Work task: Transcribe nothing except the lines below that run from the one with "Dismiss the Web后台地址 notice banner" to the one with "This screenshot has height=735, width=1568.", ends included, and do not copy any picture.

──────── Excerpted data ────────

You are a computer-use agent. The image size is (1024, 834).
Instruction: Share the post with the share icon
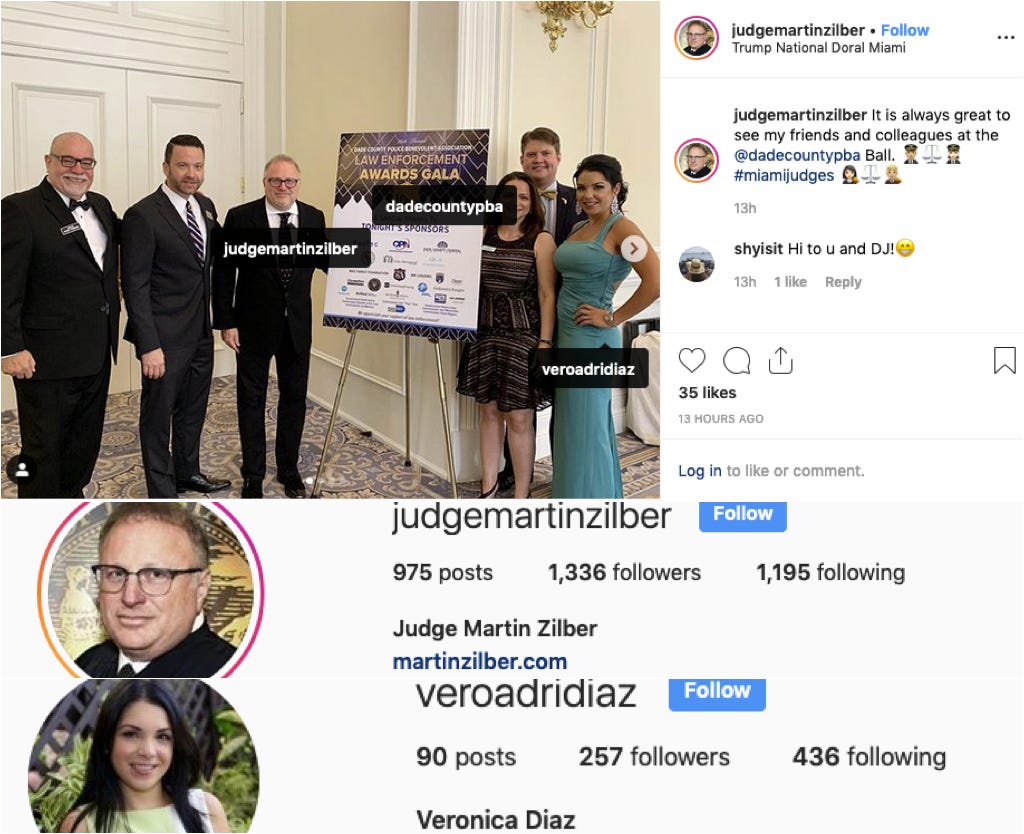point(780,360)
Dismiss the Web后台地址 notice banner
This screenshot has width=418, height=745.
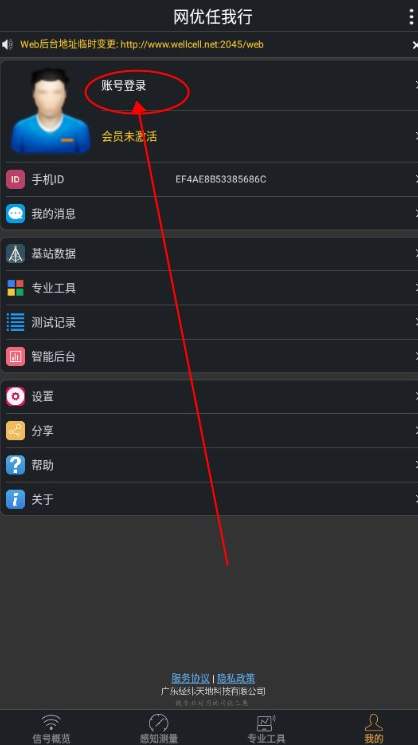point(415,45)
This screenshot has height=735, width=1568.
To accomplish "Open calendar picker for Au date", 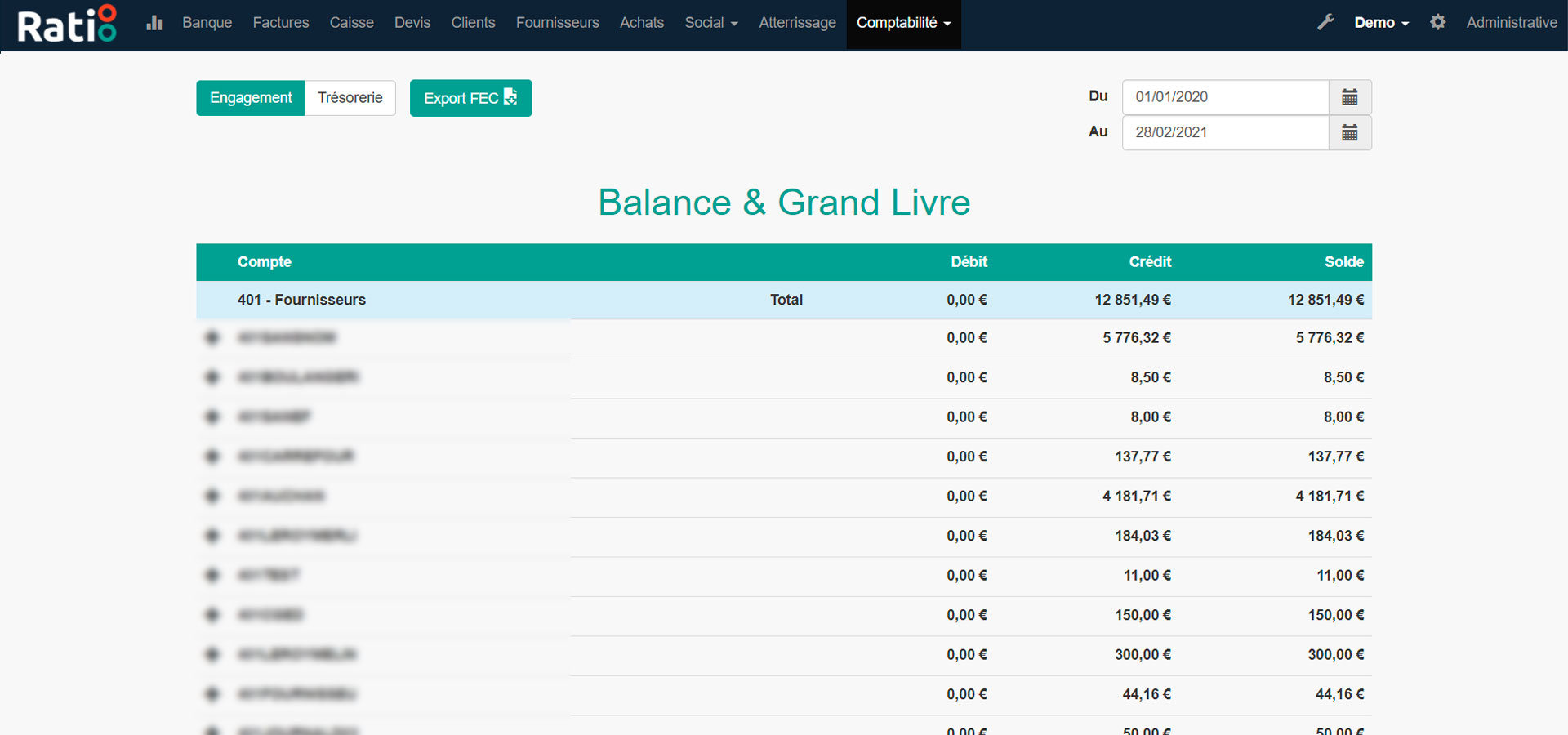I will click(x=1350, y=133).
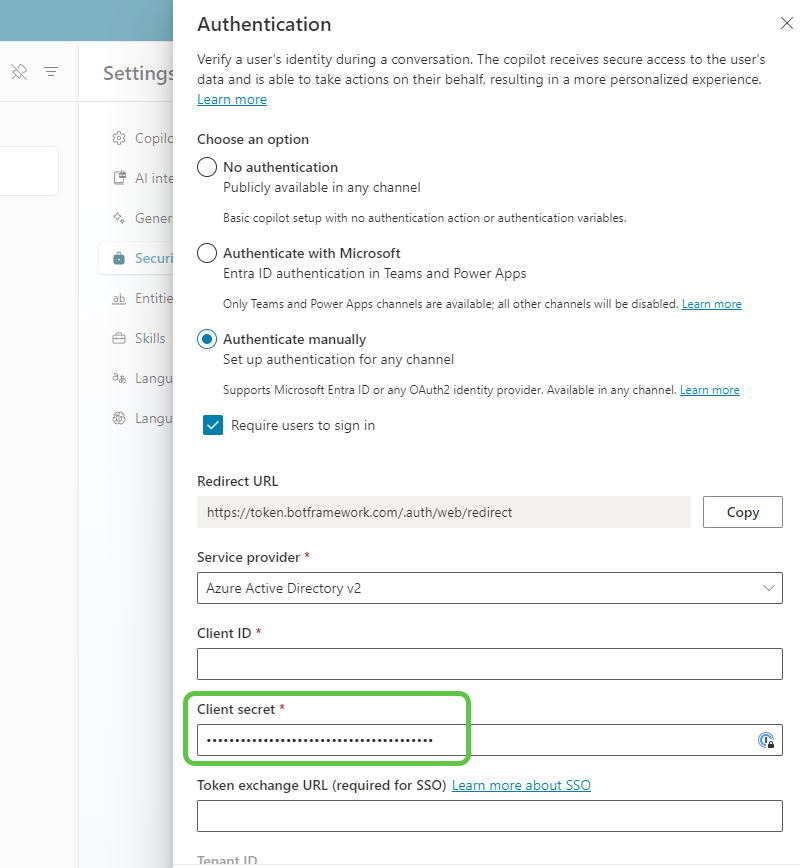Click the Learn more link under Authentication description
800x868 pixels.
point(232,99)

────────

Answer below:
Dismiss the Web后台地址 notice banner
This screenshot has width=418, height=745.
point(415,45)
This screenshot has height=735, width=1568.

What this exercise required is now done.